Yes, you can't put the key inside the safe. Your approach with refcount (create object when requested and doesn't exist, delete on last release) is correct. But the lock must exist at least a moment before object is created and after it is destroyed - that is, while it is used. You can't delete it from inside of itself.
OTOH, you don't need countless locks, like one for each object you create. One lock that excludes obtaining and releasing of all objects will not create much performance loss at all. So just create the lock on init and destroy on program end. Otaining/releasing an object should take short enough that lock on variable A blocking access to unrelated variable B should almost never happen.
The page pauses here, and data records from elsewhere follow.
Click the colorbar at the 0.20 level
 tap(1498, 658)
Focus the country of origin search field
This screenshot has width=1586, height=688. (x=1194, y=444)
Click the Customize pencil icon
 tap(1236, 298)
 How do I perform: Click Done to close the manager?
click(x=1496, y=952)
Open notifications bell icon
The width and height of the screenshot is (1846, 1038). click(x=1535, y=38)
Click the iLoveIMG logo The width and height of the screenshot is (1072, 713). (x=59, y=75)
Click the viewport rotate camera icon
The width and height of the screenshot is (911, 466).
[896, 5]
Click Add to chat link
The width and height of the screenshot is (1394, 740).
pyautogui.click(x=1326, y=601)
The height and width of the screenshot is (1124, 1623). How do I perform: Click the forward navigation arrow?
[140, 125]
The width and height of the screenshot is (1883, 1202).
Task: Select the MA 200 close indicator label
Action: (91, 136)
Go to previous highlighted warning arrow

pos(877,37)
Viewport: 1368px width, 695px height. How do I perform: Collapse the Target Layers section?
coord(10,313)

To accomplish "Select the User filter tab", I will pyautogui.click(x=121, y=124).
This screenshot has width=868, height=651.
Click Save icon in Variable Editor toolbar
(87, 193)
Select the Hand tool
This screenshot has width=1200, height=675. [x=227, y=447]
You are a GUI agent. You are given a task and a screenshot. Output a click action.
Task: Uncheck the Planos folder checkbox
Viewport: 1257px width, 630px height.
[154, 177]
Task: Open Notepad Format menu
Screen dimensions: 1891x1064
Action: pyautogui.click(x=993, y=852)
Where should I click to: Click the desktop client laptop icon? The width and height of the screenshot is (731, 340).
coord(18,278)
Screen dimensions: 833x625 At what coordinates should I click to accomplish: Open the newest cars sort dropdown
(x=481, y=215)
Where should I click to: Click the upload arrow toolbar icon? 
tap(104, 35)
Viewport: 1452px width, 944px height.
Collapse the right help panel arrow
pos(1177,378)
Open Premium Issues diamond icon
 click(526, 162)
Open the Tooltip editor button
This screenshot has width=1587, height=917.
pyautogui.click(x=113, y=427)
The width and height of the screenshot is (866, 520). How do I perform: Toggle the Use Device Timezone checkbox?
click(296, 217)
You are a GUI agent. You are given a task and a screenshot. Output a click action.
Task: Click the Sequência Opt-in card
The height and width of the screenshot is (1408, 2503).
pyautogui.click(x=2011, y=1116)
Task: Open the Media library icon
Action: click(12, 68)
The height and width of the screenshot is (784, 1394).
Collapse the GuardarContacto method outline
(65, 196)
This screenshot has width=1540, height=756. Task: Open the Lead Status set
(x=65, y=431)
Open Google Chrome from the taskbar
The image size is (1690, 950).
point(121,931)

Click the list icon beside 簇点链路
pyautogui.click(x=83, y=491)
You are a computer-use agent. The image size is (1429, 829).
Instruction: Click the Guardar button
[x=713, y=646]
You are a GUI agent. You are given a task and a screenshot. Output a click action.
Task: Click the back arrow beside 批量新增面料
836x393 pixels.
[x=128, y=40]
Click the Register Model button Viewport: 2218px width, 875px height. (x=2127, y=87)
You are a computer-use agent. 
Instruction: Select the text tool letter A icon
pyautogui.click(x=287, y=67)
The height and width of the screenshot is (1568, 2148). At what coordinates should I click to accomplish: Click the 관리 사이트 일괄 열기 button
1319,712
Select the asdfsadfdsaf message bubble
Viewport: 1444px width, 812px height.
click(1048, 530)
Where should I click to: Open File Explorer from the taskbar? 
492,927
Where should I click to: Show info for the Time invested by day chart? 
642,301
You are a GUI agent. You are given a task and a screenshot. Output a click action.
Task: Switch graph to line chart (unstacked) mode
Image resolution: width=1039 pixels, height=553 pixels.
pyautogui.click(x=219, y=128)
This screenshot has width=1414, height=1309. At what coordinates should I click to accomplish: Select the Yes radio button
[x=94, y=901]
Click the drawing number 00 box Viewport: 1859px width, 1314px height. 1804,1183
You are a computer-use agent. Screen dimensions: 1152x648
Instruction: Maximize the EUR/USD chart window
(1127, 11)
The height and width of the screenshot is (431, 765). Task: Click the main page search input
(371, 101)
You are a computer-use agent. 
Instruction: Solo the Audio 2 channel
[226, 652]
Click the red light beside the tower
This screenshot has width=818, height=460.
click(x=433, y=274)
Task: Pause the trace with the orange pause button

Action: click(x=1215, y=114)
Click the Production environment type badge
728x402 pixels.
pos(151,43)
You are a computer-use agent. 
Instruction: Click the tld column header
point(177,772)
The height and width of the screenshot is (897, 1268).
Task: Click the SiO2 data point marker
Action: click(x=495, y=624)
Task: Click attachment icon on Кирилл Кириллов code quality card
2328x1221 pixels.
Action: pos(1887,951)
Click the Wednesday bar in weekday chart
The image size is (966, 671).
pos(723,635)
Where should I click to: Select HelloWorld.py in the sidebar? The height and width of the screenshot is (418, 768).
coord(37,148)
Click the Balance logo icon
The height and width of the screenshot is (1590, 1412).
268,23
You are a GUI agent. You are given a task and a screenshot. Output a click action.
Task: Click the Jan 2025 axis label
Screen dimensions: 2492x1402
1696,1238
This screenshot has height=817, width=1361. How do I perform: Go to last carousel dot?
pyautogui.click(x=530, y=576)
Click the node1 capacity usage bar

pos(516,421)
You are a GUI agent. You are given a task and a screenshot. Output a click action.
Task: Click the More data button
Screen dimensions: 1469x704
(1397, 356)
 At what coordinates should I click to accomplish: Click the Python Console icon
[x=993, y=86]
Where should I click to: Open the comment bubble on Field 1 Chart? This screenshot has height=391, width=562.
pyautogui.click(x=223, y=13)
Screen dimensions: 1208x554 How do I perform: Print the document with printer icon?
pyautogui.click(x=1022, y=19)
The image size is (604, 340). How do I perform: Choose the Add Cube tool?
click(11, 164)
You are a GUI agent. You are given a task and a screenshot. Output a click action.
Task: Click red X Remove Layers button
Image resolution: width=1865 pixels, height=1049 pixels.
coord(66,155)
If it happens - you can still introduce one lock per all rarely obtained variables and one per each frequently obtained one.
Also, there seems to be no point for rwlock, plain mutex suffices, and the create/destroy operations MUST exclude each other, not just parallel instances of themselves - so use pthread_create_mutex() family instead.